Hacker News new | past | comments | ask | show | jobs | submit login
Crafting container images without Dockerfiles (ochagavia.nl)
193 points by wofo on Feb 6, 2023 | hide | past | favorite | 56 comments



I've been using Nix for this. It is great for building an image that contains exactly the dependencies you need. Often that is just my app, glibc and maybe a few data files. However if you need more it is trivial to bundle it in. For example I have a CI image that contains bash, Nix itself, some shell scripts with their dependencies and a few other commands and files that GitLab CI expects to be available.

I absolutely love the declarative nature and not needing to worry about each `RUN` step creating a layer which may bloat the image. For example my build process validates my inline SQL queries against the database schema. It was refreshingly simple to spin up a Postgres instance inside of the build step, applying migrations using a different CLI tool then start the build without any of these deps ending up in the final image.

The only real downside is that Nix doesn't have great support for incremental builds, so for my Rust app building the optimized build from scratch can be slow if you change a comment in a source file. But most Docker builds don't do this either (or if they do it is often buggy which I see as worse). Bazel does help this which is a notable advantage for trading off the ability to pull in other programs from nixpkgs.


> not needing to worry about each `RUN` step creating a layer which may bloat the image

Could someone please explain to me, why exactly do people avoid layers and treat them as "bloat"?

I always thought that layers are nice to have: you only need to rebuild those that had changed (typically the last ones that handle the application, while environment layers remain the same) and pulling image updates is handled much better due to only changed layers being pulled.

How is this "bloat"? Isn't that the opposite? Pushing images containing 80% of the same stuff feels more like a bloat to me.

Am I missing something here?


It depends. There is some implicit "bloat" because setting up 100 layers and accessing files through them isn't free (but caching works quite well). However the biggest problem with layers is that you can never delete data. So doing something like `RUN apt-get install foo` `RUN foo generate-things` `RUN apt-get uninstall foo` will effectively still have `foo` in the image.

It definitely depends on the use case. In many cases `RUN foo`, `RUN bar`, `RUN baz` is fine. But if you are every creating temporary data in an image the layer system will keep that around. This is why you often see things like `RUN apt-get update && apt-get install foo && rm -r /var/lib/apt`. You squeeze it into a single layer so that the deletion of the temp files actually avoids image bloat.


It is possible with build stages and copy from, but yeah not super trivial.


Definitely not trivial, but staged builds are my go-to solution. Depending on the specifics of the tech you're including it can be a lot easier than figuring out how to clean up every little build artifact within a layer - just add a second FROM line and copy precisely the pieces you need in the final image, and nothing else.
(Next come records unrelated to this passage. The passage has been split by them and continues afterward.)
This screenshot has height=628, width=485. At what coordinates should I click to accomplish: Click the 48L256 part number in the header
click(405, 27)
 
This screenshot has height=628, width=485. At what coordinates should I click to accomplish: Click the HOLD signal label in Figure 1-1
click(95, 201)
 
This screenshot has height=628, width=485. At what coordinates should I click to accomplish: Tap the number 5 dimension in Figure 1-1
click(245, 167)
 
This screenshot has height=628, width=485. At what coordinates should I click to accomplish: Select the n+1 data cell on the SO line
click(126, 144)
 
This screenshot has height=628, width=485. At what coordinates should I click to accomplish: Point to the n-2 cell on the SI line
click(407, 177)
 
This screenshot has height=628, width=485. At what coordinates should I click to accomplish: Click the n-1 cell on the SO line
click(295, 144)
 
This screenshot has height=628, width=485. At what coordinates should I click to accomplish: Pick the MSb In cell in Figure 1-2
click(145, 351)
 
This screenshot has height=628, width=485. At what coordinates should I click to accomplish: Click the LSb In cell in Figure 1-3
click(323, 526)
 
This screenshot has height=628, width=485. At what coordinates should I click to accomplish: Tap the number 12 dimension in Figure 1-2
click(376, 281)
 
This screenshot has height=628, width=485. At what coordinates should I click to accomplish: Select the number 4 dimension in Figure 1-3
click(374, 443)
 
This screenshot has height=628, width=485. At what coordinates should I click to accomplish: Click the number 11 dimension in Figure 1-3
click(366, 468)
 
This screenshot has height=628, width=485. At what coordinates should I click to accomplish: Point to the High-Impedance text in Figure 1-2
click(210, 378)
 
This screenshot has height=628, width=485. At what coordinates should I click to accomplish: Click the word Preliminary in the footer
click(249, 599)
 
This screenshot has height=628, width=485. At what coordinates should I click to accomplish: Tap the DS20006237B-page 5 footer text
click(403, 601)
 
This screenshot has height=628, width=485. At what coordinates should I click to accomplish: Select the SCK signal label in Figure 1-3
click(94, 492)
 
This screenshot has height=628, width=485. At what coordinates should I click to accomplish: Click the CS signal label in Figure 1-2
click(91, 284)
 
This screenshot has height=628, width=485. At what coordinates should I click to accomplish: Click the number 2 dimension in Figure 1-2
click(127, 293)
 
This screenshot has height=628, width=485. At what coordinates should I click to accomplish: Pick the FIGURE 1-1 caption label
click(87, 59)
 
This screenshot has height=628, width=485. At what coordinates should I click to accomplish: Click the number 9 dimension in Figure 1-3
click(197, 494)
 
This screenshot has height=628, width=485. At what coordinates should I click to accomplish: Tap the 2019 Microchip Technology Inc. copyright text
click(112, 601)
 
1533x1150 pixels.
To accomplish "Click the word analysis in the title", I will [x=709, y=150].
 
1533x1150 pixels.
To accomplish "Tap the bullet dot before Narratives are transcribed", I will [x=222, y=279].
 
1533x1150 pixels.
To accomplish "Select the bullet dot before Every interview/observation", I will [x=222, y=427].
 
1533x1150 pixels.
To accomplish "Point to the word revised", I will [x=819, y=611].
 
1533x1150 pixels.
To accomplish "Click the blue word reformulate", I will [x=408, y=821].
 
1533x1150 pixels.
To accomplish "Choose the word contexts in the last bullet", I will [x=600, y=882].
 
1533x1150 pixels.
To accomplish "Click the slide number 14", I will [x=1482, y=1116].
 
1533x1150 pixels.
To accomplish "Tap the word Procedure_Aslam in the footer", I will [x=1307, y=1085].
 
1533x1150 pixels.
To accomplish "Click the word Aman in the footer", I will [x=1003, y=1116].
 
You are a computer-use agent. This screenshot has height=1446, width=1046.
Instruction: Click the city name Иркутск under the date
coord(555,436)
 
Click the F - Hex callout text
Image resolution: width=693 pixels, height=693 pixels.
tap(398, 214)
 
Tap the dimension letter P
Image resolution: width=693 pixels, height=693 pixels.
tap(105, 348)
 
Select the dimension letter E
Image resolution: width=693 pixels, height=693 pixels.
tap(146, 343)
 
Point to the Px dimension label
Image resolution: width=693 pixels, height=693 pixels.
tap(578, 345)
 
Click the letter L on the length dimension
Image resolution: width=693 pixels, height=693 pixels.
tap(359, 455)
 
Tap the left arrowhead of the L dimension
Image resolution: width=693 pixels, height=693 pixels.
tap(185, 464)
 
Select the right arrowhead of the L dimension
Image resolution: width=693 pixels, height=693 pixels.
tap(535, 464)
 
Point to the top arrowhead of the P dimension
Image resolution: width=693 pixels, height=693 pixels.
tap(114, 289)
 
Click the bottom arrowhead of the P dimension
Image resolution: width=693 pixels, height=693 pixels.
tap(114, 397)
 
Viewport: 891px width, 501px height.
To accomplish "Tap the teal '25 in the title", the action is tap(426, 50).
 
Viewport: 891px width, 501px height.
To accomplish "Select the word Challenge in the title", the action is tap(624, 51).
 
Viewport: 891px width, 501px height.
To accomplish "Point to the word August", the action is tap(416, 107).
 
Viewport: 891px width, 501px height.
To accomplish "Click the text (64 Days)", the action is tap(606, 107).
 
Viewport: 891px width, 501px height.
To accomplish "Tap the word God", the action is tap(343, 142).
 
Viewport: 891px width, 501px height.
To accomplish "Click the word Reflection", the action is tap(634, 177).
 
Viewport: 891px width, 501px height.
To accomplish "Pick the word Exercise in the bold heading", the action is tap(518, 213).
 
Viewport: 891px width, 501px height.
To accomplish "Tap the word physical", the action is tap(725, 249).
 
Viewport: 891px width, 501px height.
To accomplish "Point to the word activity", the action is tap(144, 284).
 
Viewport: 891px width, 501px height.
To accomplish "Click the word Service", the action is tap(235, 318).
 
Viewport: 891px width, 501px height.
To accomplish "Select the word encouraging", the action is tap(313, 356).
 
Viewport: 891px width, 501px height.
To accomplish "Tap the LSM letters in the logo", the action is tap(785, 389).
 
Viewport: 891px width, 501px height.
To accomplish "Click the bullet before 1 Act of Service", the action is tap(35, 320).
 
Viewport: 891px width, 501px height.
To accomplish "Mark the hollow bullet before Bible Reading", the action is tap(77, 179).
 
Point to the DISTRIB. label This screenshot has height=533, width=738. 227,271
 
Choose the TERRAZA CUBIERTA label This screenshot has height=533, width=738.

I also think it makes the build stage a lot easier to follow for people who aren't as familiar with Dockerfiles and all the quirks that come with optimizing a final image.


Exactly. You need to remember to do it and restructure your build at least slightly to do so. It isn't hard but non-default and annoying.


Depends very much on the specifics of what the RUN steps are doing and the order of them. One issue is that just changing files will often create a layer with another copy of those files with the different attributes (e.g. chmod) or possibly a layer with an empty directory for files that are deleted. That means you have very similar content in two separate layers which creates bloat.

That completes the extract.